Start This article has been rated as start-Class on the Project's quality scale. [FAQ]
(If you rated the article, please give a short summary at comments to explain the ratings and/or to identify the strengths and weaknesses.)

Well, I think that Vance was 40 decades ahead of what was comming. Just cinsider the recent book "Behind the Scenes" (http://users.tpg.com.au/triems/).

The only intelectual effort required is to replace "persuaders" with "entertainers".


the work of vance packard shaped my thinking as a high schooler. the hidden persuaders was an eye opener. if more people read his work maybe gangsters like bush wouldn't get away with murder. read seveal of his works for american government class in h.s. it was pretty much required reading then.

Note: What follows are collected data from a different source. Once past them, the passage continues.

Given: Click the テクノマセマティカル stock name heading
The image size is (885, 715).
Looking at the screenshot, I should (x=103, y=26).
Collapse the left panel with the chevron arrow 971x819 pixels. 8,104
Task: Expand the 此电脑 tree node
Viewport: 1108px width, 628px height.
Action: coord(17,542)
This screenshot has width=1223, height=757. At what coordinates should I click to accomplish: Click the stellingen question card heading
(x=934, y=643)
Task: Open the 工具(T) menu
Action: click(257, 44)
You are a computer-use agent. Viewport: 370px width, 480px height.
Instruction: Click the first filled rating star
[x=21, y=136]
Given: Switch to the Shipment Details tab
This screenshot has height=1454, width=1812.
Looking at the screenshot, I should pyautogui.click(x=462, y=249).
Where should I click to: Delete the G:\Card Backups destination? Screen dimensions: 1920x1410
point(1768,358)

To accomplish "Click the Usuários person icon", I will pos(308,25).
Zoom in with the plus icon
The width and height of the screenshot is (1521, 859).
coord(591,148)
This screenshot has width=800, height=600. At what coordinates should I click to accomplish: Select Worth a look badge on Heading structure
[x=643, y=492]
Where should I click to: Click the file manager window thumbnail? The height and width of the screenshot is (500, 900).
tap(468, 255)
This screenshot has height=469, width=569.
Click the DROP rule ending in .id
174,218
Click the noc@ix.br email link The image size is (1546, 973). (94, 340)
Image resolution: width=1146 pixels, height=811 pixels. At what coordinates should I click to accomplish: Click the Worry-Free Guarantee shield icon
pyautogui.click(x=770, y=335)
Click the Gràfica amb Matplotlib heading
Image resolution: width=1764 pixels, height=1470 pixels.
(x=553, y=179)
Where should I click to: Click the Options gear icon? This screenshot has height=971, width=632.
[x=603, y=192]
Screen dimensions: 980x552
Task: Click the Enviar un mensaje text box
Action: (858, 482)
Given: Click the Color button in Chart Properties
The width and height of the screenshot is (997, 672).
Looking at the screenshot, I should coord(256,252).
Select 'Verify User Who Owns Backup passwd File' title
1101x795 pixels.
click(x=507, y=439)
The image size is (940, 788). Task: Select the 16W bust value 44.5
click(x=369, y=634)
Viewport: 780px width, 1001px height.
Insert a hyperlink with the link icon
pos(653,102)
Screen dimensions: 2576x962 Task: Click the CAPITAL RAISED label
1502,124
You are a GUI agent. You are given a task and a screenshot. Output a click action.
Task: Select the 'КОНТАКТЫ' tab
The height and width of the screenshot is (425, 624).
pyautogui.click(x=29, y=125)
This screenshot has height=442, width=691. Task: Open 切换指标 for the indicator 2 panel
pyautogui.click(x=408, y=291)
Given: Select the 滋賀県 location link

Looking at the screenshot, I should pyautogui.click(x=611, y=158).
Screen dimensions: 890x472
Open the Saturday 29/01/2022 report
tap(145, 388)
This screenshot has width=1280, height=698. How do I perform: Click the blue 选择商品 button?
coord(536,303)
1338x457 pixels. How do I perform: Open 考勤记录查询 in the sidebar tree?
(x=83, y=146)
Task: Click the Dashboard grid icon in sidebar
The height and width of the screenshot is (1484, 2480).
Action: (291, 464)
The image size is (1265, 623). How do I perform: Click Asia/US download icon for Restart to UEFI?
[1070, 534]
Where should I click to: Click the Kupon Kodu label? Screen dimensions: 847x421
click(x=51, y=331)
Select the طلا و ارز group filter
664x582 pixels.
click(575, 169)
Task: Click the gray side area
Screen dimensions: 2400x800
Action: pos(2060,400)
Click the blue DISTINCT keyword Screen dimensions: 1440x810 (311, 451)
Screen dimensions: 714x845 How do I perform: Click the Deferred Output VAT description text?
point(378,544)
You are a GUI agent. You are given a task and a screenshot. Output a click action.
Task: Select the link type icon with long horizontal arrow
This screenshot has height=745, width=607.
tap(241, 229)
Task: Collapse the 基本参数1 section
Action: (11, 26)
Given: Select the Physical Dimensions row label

hidden persuaders is a masterpiece



Comment - sans political observation,

As the previous poster, I too was assigned Packard's book in 1959 as a high school junior - a pre-baby-boomer by several years. Having later been exposed to a rigorous education in biological and economic science followed by a career in behavioral science, I look back on that reading as a wake-up call to the world around me and an important catalyst in the early development of my analytic abilities not only as a consumer, but as scientist and citizen as well. I think that the piece on "The Hidden Persuaders" here does a disservice to that work by taking it out of its time and judging it by more rigorous analytic standards (he was only a journalist) and current values, which is to say, values highly influenced by just those superficial and fabricated persuaders that Packard was calling attention to and softly warning against. I don't think I'm being too curmudgeonly when I point out that there are now generations of young and middle-aged Americans who, never having been exposed to Packard (or an udated exposition of equivalent scope and, perhaps, greater rigor) that are being haplessly buffeted around with little more than made-for-tv values while trying to navigate a world obsessed with "persuading" them to vote this way or that, think this way or that, and to consume this product or that. The book deserves a better review and an updated version of the book should be written and assigned as manditory reading in all secondary schools.